Dok-1 regulates mast cell degranulation negatively through inhibiting calcium-dependent F-actin disassembly.

In food allergies, antigen-induced aggregation of FcεRI on mast cells initiates highly ordered and sequential signaling events. Dok-1(downstream of tyrosine kinase 1), undergoes intense tyrosine phosphorylation upon FcεRI stimulation, which negatively regulates Ras/Erk signaling and the subsequent cytokine release, but it remains unclear whether Dok-1 regulates Fc-mediated degranulation. In this study, we investigated the role of Dok-1 in FcεRI-mediated degranulation. Dok-1 overexpressing RBL-2H3 cells were established. Degranulation, immunoprecipitation, co-immunoprecipitation, immunoblotting and flow cytometry assay were performed to explore the effects of Dok-1 and its underlying mechanisms. We found that, following FcεRI activation, Dok-1 was recruited to the plasma membrane, leading to tyrosine phosphorylation.
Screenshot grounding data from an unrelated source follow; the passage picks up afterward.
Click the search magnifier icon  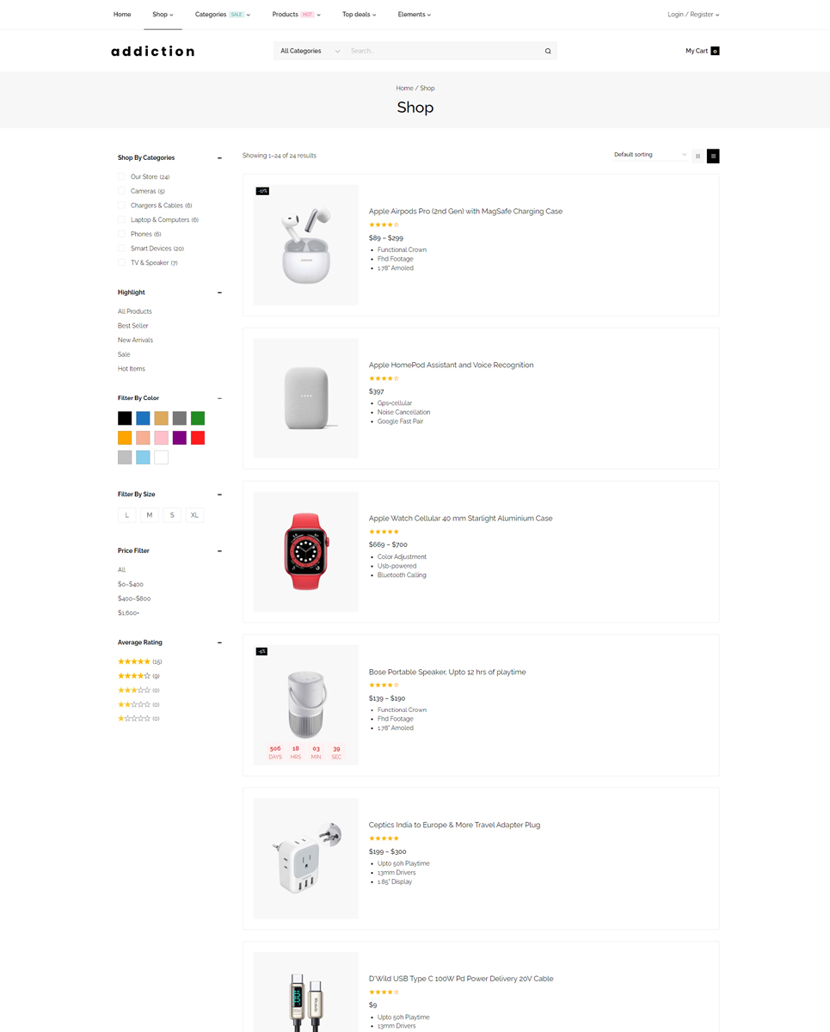[x=548, y=52]
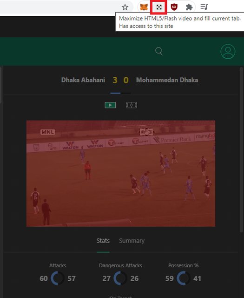Image resolution: width=244 pixels, height=298 pixels.
Task: Click the Attacks donut chart
Action: point(58,278)
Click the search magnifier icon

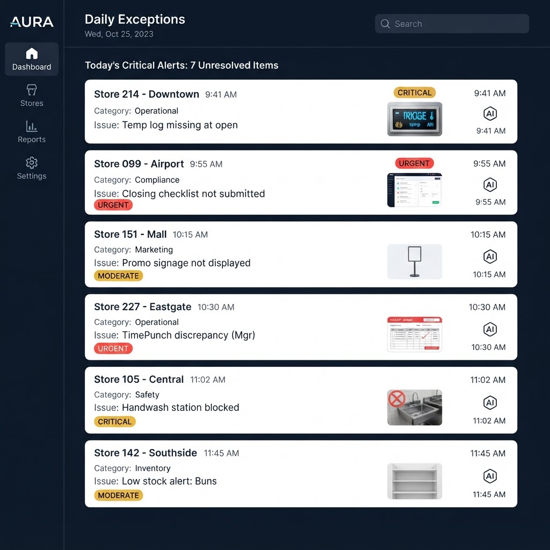[385, 24]
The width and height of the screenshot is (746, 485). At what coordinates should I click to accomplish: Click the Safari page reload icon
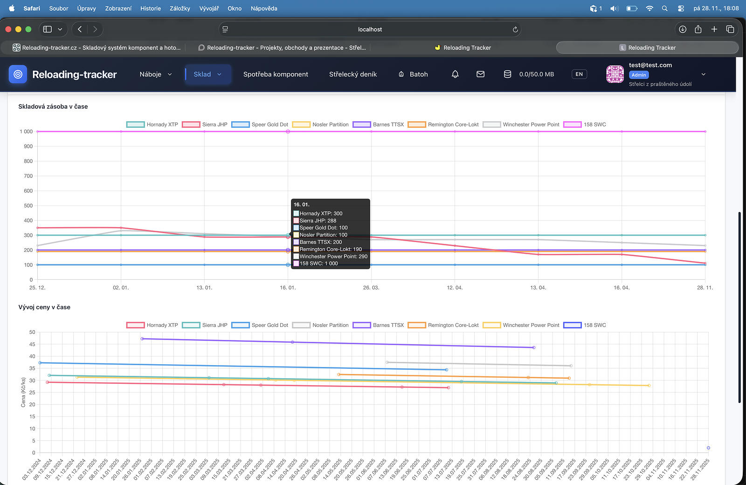[515, 29]
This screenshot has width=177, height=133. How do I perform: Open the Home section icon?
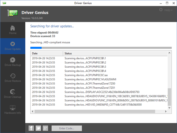tap(13, 29)
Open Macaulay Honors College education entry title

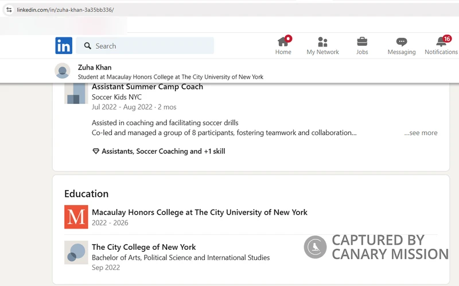[x=199, y=212]
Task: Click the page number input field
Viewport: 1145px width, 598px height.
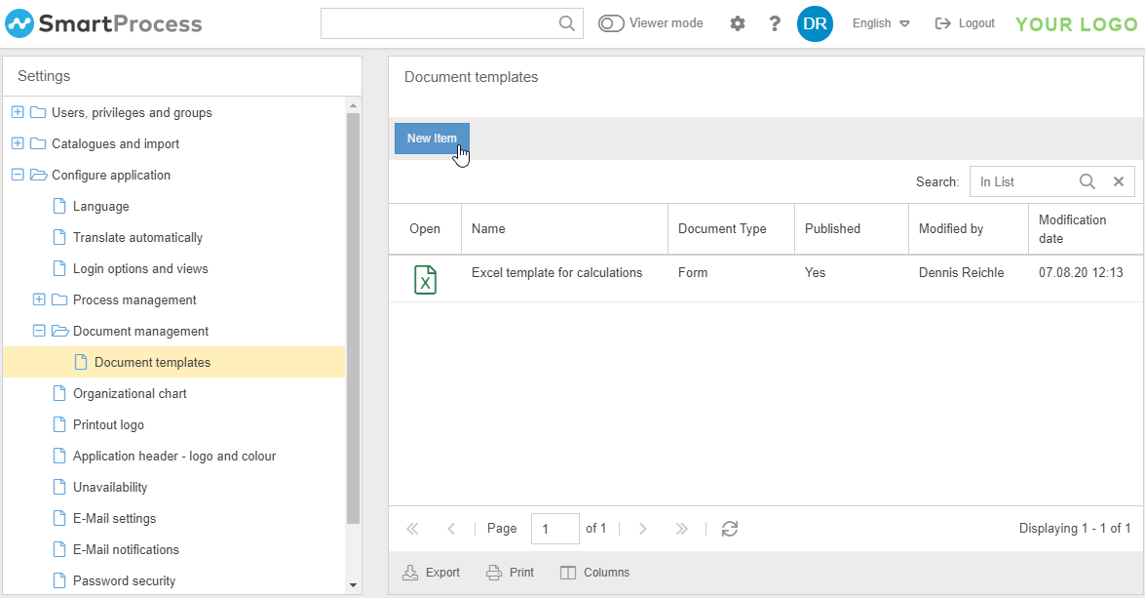Action: pos(554,529)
Phosphorylated Dok-1 inhibits FcεRI-operated calcium influx, and negatively regulated degranulation by inhibiting calcium-dependent disassembly of actin filaments. Our data revealed that Dok-1 is a negative regulator of FcεRI-mediated mast cell degranulation. These findings contribute to the identification of therapeutic targets for food allergies.